Independent News Magazine

Copenhagen Business School

CBS researchers want diversity – not functional stupidity

By Carsten Lund Pedersen (Postdoc) and Thomas Ritter (Professor), CBS

“In academia, huge amounts of time and energy are expended on writing papers for publication in top ranked journals, in our bid to ‘play the game’ […] This can make researchers into willing journal paper technicians who focus on writing papers for leading journals within a narrow subfield. This may detract from broader scholarship with slower and less predictable results and, perhaps, with a greater likelihood of saying something really interesting and/or socially useful”.
(Alvesson and Spicer, 2012, p. 1214)[i].

In a paper aptly titled “A Stupidity-Based Theory of Organizations”, Alvesson and Spicer (2012) argue that organizations become functionally stupid when its members convey an absence of reflexivity and predominantly make use of their intellectual capacities in myopic ways. As the above quote illustrates, modern day academia is in danger of becoming a nexus[ii] for such functional stupidity instead of a nexus of diversity in research. One way to circumvent this functional stupidity may be through research diversity, as a multitude of different perspectives can help to see alternative angles and avoid biased blind spots[iii]. However, does CBS as a research institution allow this research diversity to exist and flourish in its research? Here, we apply the term ‘diversity’ in the meaning of research diversity, i.e. different types of research questions and different approaches to conducting research – as a supplement to the general interpretation of diversity relating to e.g. gender, culture, age composition etc.[iv].

At CBS, we like to take pride[v] in the fact that we are a business university that makes room for diversity. A case in point is the latest CBS strategy document which stipulates the following in relation to CBS’ identity: “With the distinctiveness of its diversity, CBS combines elements from conventional business schools and the “full university” model – always maintaining a focus on our impact on the society and a commitment to research and research-based education” (CBS Strategy, p. 2)[vi]. Albeit it is undoubtedly true that CBS has a unique identity in terms of bridging the business school world with the full university model, does CBS make room for diversity in its research?
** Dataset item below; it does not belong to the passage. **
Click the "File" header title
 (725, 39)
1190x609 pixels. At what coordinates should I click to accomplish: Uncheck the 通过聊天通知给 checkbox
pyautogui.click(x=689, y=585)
“Excellent research” can take many different forms: We like to see research as an amalgam of four very different approaches – all of which advance knowledge. A research project can have either a narrow (theoretical) contribution or broad (societal) contribution as its ambition[vii]: i.e. “with this project we wish to advance theory x” vs. “with this project we want to solve problem y”. Also, a research project can either stay within or move outside the boundaries stipulated by the mainstream assumptions in a field[viii]: i.e. “with this project we focus on what we know in the field” (best practice) vs. “with this project we want to question the assumptions of the field” (next practice)[ix]. Taken together, these two dimensions span a 2×2-matrix that illustrates four very different approaches of doing research[x].

All four research approaches can lead to excellent insights that can shape how we think and act (and all four approaches similarly entail examples of bad research).  The four research approaches are as follows.

Diversity of research requires that different forms of research are welcome within the organization and can co-exist. None of these quadrants compromises quality: Questioning the mainstream assumptions of a field makes it more difficult to publish in a top-journal in the foreseeable future – but it is these kinds of studies that drive and challenge our fields and research topics.

While bibliometric analysis supports “paper technicians” with its ease to manage and measure, how can we manage and measure the other three quadrants in research in order to ensure quality-based research diversity? It could be argued that one could look at early “proofs-of-concept”. Here, a paradigm creating project could document its value by showing interest from stakeholders, results from analyses and/or practical applicability – as well as recognition and approval from notable researchers and opinion leaders.

We have recently visited colleagues at MIT and Harvard. There, it quickly becomes apparent that academic institutions can make room for research diversity while driving academic excellence. Let us get inspired by these exemplars, and let academic diversity flourish. Having this kind of research diversity could make CBS thrive and add value to our many stakeholders – while advancing quality-based knowledge and research!